Haram secara bahasa berarti sesutau yang lebih banyak kerusakannya.kadang kadang digunakan dalam arti larangan..dalam istilah hukum haram adalah sesuatu yang dituntut syar’i(pembuat hukum)untuk tidak memeprbuatnya secara tuntutan yang pasti.sedangkan istilah haram menurut pendapat ulama jumhur yang mengartikan haram yaitu larangan Allah yang pasti terhadap suatu perbuatan,baik ditetapkan dengan dalil yang qathi maupun dalil zhanni.Menurut mereka dalil dalil zhanni itu dapat dijadikan argumentasi dalam amal perbuatan.
Sedangkan menurut madzhab hanafi ,hukum haram harus didasarkan pada dalil qath’i yang tidak mengandung keraguan sedikitpun.sehingga kita tidak mempermudah dalam menetapkan hukum haram,sebgaimna Alloh Swt berfirman.

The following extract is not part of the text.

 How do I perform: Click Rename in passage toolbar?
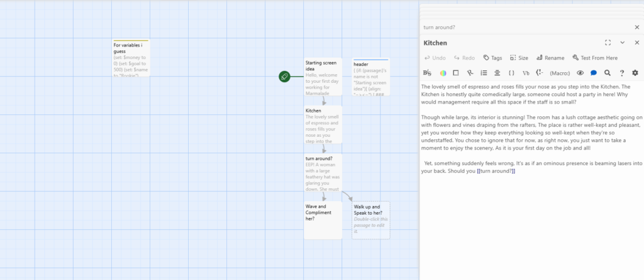point(550,58)
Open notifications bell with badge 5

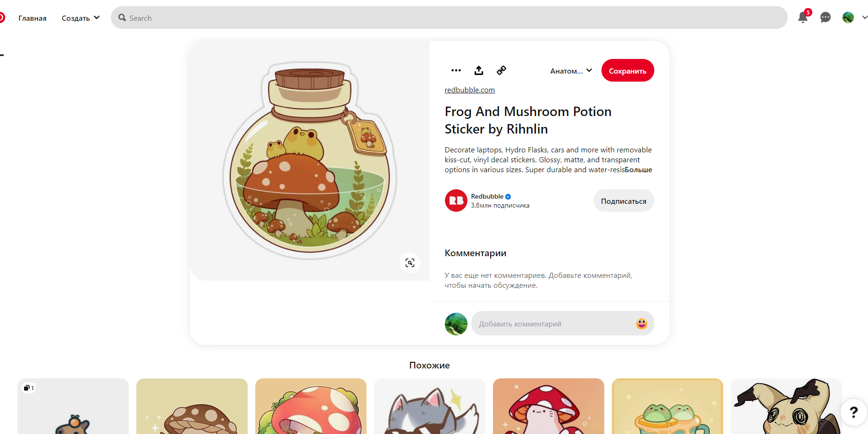(803, 17)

Artinya:” dan janganlah kamu mengatakan terhadap apa yang disebut-sebut oleh lidahmu secara dusta “ini halal dan ini haram” untuk mengada-adakan kebohongan terhadap alloh. Sesungguhnya orang yang mengada-adakan kebohongan terhadap alloh. Sesungguhnya orang-orang yang mengada-adakan kebohongan terhadap alloh tiadalah beruntung”.( Q.s an-nahl ayat 116).
Contoh dari hukum haram yaitu makan bangkai (kecuali bangkai ikan dan belalang),minum khamr,berzina,membunuh seorang yang diharamkan Allah tanpa ada hak. Seperti dalam firman alloh SWt.








Artinya:’Diharamkan bagimu (memakan) bangkai,darah,daging babi,(daging hewan) yang disembelih atas nama selain alloh swt,yang tercekik,yang terpukul,yang jatuh, yang di tanduk,dan diterkam binatang buas, kecuali yang sempat kamu menyembelihnya, dan (diharamkan bagimu) yang disembelih untuk berhala,dan (diharamkan juga) mengundi nasib dengan anak panah, (mengundi nasib dengan anak panah itu) adalah kefasikan, pada hari ini orang-orang kafir telah putus asa untuk (mengalahkan) agamamu, sebab itu janganlah kamu takut kepada mereka, dan takutlah kepadaku, pada hari ini telah aku sempurnakan untuk kamu agamamu, dan telah aku cukupkan kepadamu nikmat-ku, dan telah aku ridhoi islam itu agama bagimu. Maka barang siapa terpaksa karena kelaparan tanpa sengaja berbuat dosa, sesungguhnya alloh maha pengampun lagi maha penyayang.  (Q.S Al-ma’idah:03).
Dari contoh diatas merupakn perbuatan yang membawa hukum haram bagi perbuatan itu.Ada landasan dasar hukum haram adalah karena adanya bahaya yang nyata yang tidak diragukan lagi.setiap perbuatan yang diharamkan syara’ pasti mengandung bahaya,sedangkan perbuatan yang dibolehkan syara’ pasti mengandung kemanfaatan yang banyak. atas dasar tersebut hukum haram ini terbagi menjadi dua yaitu haram li-dzatih dan haram lighairi aridhi.
(a)Haram li-dzatih yaitu perbuatan yang diharamkan oleh Allah karena bahaya tersebut terdapat dalam perbuatan itu sendiri.seperti makan bangkai, minum khamr, berzina,mencuri yang bahayanya berhubungan langsung dengan lima hal yang harus dijaga yatu badan,keturunan,harta benda,akal dan agama.Perbuatan yang diharamkan li-dzatihh adalah bersentuhanlangsung dengan salah satu dari lima tersebut.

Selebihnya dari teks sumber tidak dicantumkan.